What to do:
Rewrite the material starting at the line that contains "Viewport: 744px width, 534px" and ending at the line that contains "[x=176, y=485]", with "icon" replaced by "symbol" and nothing else changed.

================================

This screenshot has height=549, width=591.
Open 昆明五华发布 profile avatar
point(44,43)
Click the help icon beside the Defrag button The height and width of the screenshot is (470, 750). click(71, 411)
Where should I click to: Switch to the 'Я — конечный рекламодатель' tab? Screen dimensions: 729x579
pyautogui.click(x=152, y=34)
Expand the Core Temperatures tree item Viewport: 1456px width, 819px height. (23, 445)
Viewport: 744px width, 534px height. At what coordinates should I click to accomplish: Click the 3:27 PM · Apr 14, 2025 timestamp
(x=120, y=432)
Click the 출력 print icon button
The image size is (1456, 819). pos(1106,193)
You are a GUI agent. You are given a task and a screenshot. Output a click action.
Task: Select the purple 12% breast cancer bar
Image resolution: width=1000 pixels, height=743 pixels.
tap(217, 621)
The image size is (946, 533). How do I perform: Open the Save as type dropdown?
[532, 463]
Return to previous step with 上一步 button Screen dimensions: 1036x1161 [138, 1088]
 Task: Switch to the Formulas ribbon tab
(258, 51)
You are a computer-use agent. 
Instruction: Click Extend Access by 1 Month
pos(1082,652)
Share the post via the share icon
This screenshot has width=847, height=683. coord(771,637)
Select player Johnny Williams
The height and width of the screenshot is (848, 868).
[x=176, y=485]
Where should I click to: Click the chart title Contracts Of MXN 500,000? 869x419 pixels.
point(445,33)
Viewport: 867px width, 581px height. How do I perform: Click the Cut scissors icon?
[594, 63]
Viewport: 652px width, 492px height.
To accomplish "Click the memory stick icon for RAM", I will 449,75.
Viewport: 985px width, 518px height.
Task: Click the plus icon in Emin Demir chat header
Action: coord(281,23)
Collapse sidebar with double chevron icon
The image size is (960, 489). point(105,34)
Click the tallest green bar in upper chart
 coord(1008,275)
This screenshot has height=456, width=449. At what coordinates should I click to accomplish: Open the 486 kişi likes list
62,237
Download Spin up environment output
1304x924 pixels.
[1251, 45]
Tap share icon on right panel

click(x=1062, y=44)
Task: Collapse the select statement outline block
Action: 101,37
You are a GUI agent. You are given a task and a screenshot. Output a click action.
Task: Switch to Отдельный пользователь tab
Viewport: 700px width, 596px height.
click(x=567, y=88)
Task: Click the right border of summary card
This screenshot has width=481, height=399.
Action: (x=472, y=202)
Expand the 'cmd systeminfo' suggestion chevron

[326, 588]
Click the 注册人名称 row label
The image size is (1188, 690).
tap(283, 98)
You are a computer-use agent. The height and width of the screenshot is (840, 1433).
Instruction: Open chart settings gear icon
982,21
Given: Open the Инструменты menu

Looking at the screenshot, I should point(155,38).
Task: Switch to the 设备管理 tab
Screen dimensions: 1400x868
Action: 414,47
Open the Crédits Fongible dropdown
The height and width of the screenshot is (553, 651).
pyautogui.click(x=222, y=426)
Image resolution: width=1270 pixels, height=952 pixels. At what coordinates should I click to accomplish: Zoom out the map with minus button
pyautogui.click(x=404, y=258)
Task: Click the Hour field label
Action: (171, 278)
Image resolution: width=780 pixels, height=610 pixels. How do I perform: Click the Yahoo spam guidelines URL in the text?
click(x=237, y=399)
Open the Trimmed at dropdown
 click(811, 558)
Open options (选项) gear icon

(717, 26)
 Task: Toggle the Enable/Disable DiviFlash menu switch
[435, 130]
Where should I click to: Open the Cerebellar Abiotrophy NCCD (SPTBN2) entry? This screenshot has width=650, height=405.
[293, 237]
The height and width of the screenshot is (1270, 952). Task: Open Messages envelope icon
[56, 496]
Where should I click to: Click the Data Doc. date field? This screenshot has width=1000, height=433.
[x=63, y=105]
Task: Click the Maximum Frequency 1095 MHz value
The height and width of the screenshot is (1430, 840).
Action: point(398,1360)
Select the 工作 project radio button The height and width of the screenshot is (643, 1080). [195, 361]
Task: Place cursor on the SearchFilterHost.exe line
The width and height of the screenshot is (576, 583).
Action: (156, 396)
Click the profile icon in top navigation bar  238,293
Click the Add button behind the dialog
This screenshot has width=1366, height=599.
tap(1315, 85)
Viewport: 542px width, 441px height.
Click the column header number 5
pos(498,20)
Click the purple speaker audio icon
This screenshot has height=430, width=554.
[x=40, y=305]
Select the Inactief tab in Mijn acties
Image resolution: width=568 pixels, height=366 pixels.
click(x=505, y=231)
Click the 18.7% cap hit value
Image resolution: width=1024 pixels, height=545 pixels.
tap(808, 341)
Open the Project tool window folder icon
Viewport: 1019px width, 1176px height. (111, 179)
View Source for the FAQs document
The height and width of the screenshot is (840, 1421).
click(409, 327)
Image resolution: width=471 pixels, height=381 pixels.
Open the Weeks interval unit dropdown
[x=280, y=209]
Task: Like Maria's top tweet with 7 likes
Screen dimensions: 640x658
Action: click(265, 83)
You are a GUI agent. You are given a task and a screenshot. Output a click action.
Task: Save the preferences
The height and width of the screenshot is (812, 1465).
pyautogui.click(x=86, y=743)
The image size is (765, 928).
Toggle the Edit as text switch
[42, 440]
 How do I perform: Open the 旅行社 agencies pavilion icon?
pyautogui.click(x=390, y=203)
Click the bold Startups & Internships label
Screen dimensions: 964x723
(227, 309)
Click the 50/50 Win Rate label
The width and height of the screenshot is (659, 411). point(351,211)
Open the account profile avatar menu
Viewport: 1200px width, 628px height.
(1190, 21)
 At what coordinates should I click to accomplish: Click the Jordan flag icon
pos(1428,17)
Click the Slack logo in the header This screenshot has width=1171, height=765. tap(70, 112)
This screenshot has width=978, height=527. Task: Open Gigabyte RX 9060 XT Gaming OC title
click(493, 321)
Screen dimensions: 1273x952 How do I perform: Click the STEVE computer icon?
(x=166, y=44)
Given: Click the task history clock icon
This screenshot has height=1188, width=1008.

================================

Solution:
Viewport: 744px width, 534px height. At what coordinates should I click to accomplish: Click the 3:27 PM · Apr 14, 2025 timestamp
(x=120, y=432)
Click the 출력 print symbol button
The image size is (1456, 819). pos(1106,193)
You are a GUI agent. You are given a task and a screenshot. Output a click action.
Task: Select the purple 12% breast cancer bar
Image resolution: width=1000 pixels, height=743 pixels.
tap(217, 621)
The image size is (946, 533). How do I perform: Open the Save as type dropdown?
[532, 463]
Return to previous step with 上一步 button Screen dimensions: 1036x1161 [138, 1088]
 Task: Switch to the Formulas ribbon tab
(258, 51)
You are a computer-use agent. 
Instruction: Click Extend Access by 1 Month
pos(1082,652)
Share the post via the share symbol
This screenshot has width=847, height=683. coord(771,637)
Select player Johnny Williams
The height and width of the screenshot is (848, 868).
[x=176, y=485]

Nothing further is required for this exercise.